Search and Seizure, Automobile, Threshold police inquiry. Threshold Police Inquiry. Constitutional Law, Search and seizure.
At a hearing on a motion to suppress evidence obtained during a patfrisk conducted after the defendant was ordered out of a motor vehicle during a routine traffic stop, the judge erred in ruling that State troopers' search of the vehicle was unlawful, where the troopers' conduct of the stop was a measured response to the situation as it had gradually escalated, in which neither trooper issued an exit order or conducted a patfrisk based on a "mere hunch," but proceeded cautiously and issued the exit order only after what began as a "hunch" gradually acquired an objective basis for genuine concern. [325-330]
COMPLAINT received and sworn to in the Brockton Division of the District Court Department on December 16, 1998.
A pretrial motion to suppress was heard by James F.X. Dinneen, J.
After review by the Appeals Court, the Supreme Judicial Court granted leave to obtain further appellate review.
William H. Connolly, Assistant District Attorney, for the Commonwealth.

Supplied information:
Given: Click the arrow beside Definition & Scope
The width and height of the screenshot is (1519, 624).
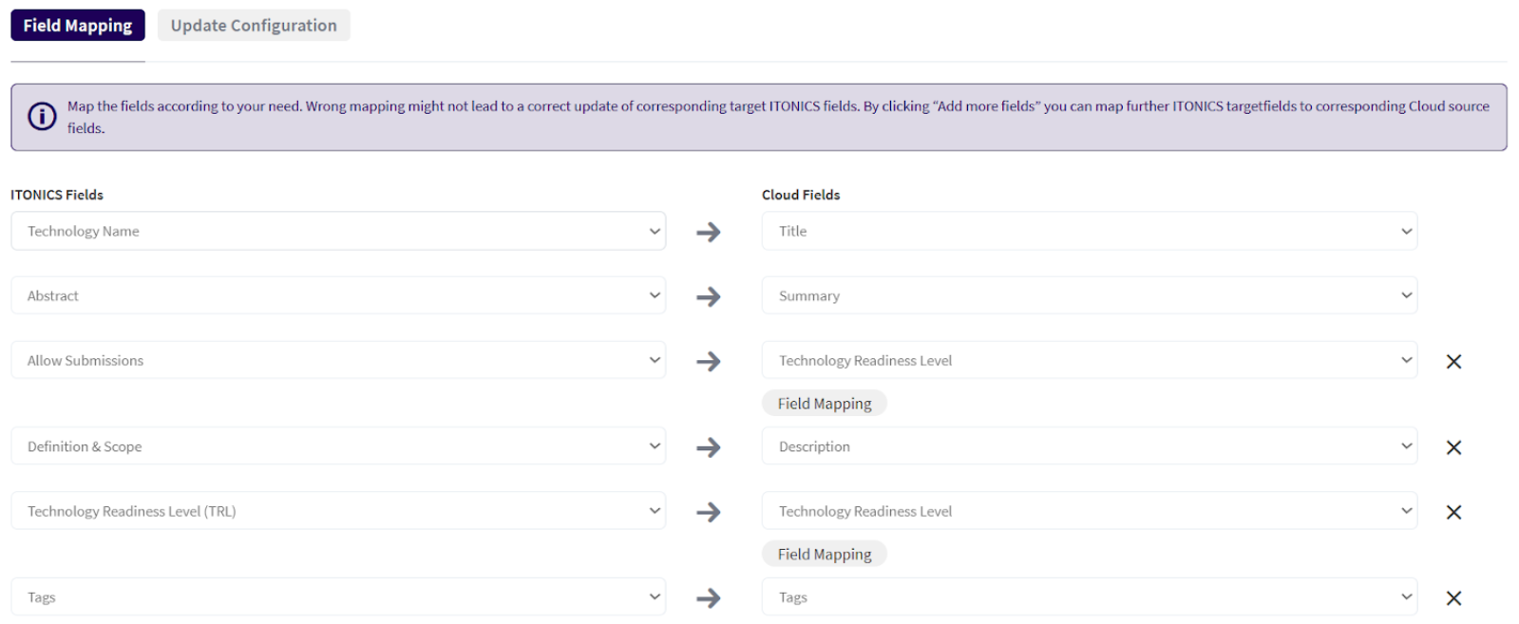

List of tasks:
a – Answer these questions about the traffic-stop search case summary:
(i) In which court division was the complaint received and sworn to?
(ii) Who heard the pretrial motion to suppress?
(iii) Who appeared for the Commonwealth?
b – Pick up the traffic-stop search case summary and carry it on past its final line.

Response list:
a –
(i) The Brockton Division of the District Court Department.
(ii) James F.X. Dinneen, J.
(iii) William H. Connolly, Assistant District Attorney.

b –
SOSMAN, J. The Commonwealth appealed from an order allowing the defendant's motion to suppress evidence obtained during a patfrisk conducted after he was ordered out of a vehicle during a routine traffic stop. In an unpublished memorandum and order pursuant to its rule 1:28, the Appeals Court affirmed the suppression order, concluding that there was no basis for ordering the defendant out of the car. Commonwealth v. Stampley, 52 Mass. App. Ct. 1103 (2001). We granted the Commonwealth's application for further appellate review. For the following reasons, we reverse the order granting suppression.
1. Facts. [Note 1] While on routine patrol on Route 24 in Brockton at approximately 10:30 P.M., State Trooper Joseph Silva observed a passing vehicle with tinted headlights and taillights, in violation of State regulations. He signaled for the vehicle to pull over and stopped his own cruiser approximately twenty feet behind it. Immediately on stopping the car, and before he approached it or spoke with any of the occupants, all three occupants rolled down their windows and extended their arms outside, hands empty. Never having seen such a reaction to a traffic stop, Silva thought this was peculiar behavior, and radioed for backup. However, without waiting for backup to arrive, Silva approached the driver's side and asked the driver for his license and registration, both of which were promptly provided. From that vantage point, he noticed that the two passengers (the defendant in the front seat, the other passenger in the rear seat) did not have their seat belts fastened, in violation of G. L. c. 90, § 13A. He asked the passengers for identification. They both responded that they had no identification. Throughout this encounter, all three occupants of the vehicle kept their arms outstretched through the vehicle windows.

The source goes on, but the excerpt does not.